#### [Rows]
►
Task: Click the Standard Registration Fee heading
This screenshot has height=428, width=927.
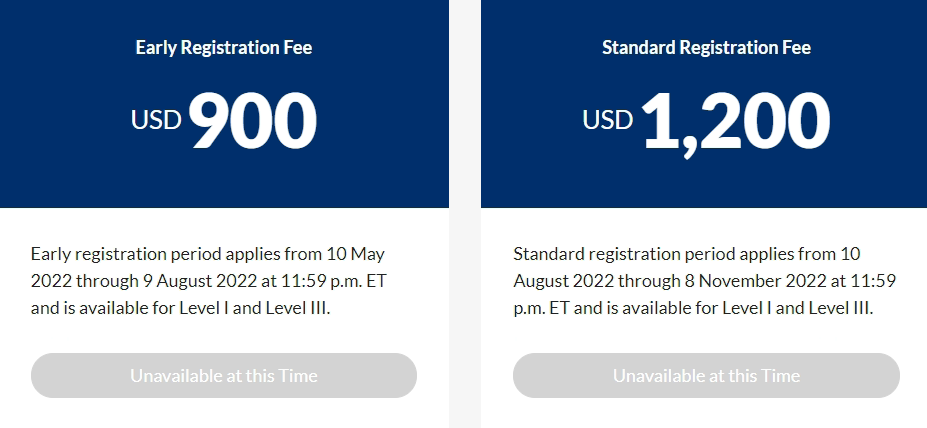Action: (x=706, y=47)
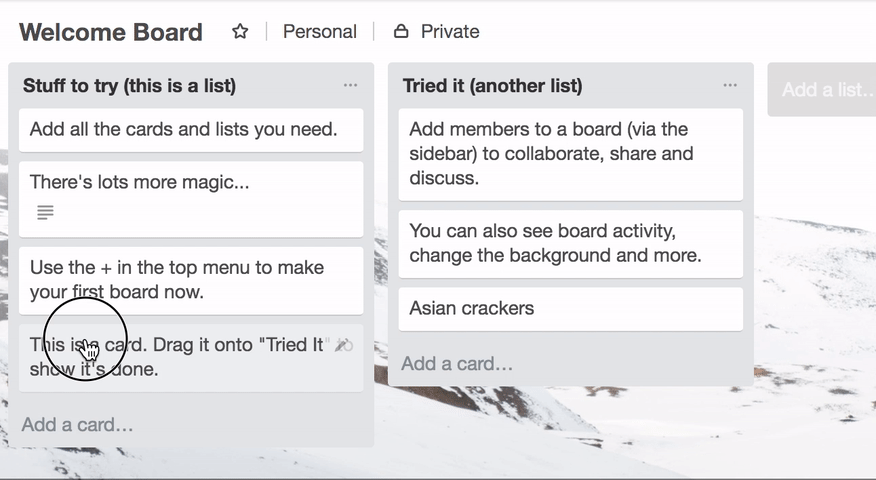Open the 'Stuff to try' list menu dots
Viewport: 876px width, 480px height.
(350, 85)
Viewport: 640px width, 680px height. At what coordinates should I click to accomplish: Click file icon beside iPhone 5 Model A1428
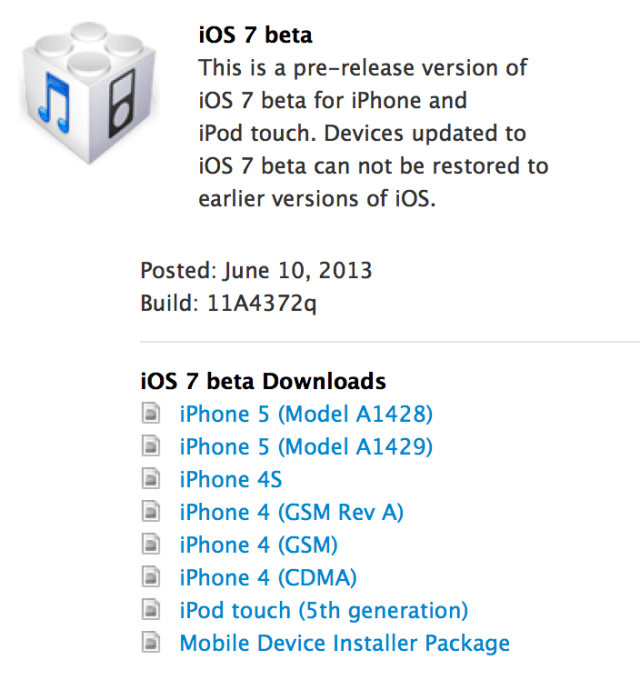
◄
►
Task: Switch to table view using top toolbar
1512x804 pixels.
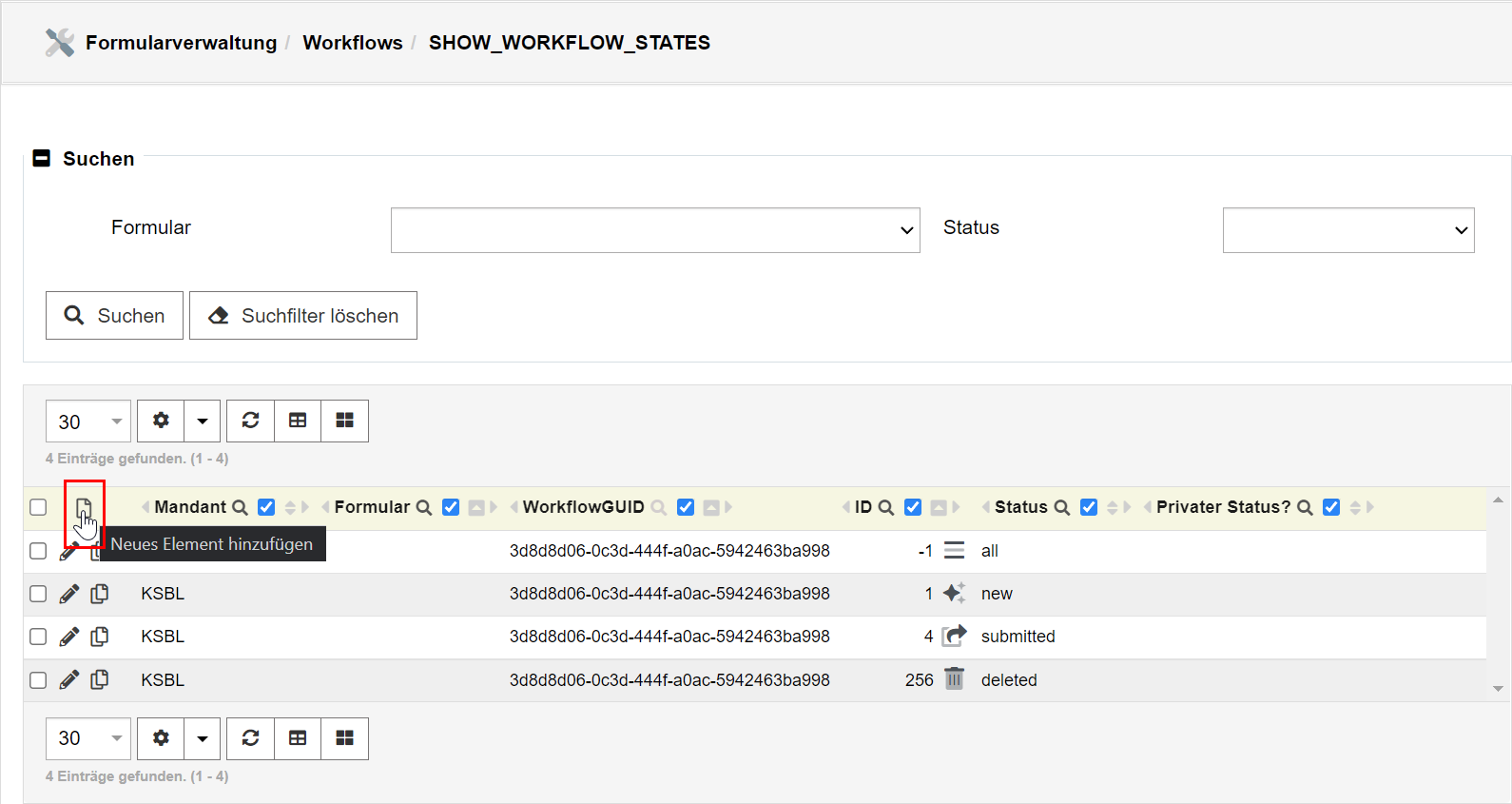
◄
#### [Instructions to follow]
Could you return the material from the line containing "Task: Click the" through the line containing "Viewport: 640px width, 680px", copied verbatim and with the pictures left out?

#### [Response to the task]
Task: Click the Standard Registration Fee heading
This screenshot has height=428, width=927.
Action: (x=706, y=47)
Open the 'Stuff to try' list menu dots
Viewport: 876px width, 480px height.
(350, 85)
Viewport: 640px width, 680px height. At what coordinates should I click to accomplish: Click file icon beside iPhone 5 Model A1428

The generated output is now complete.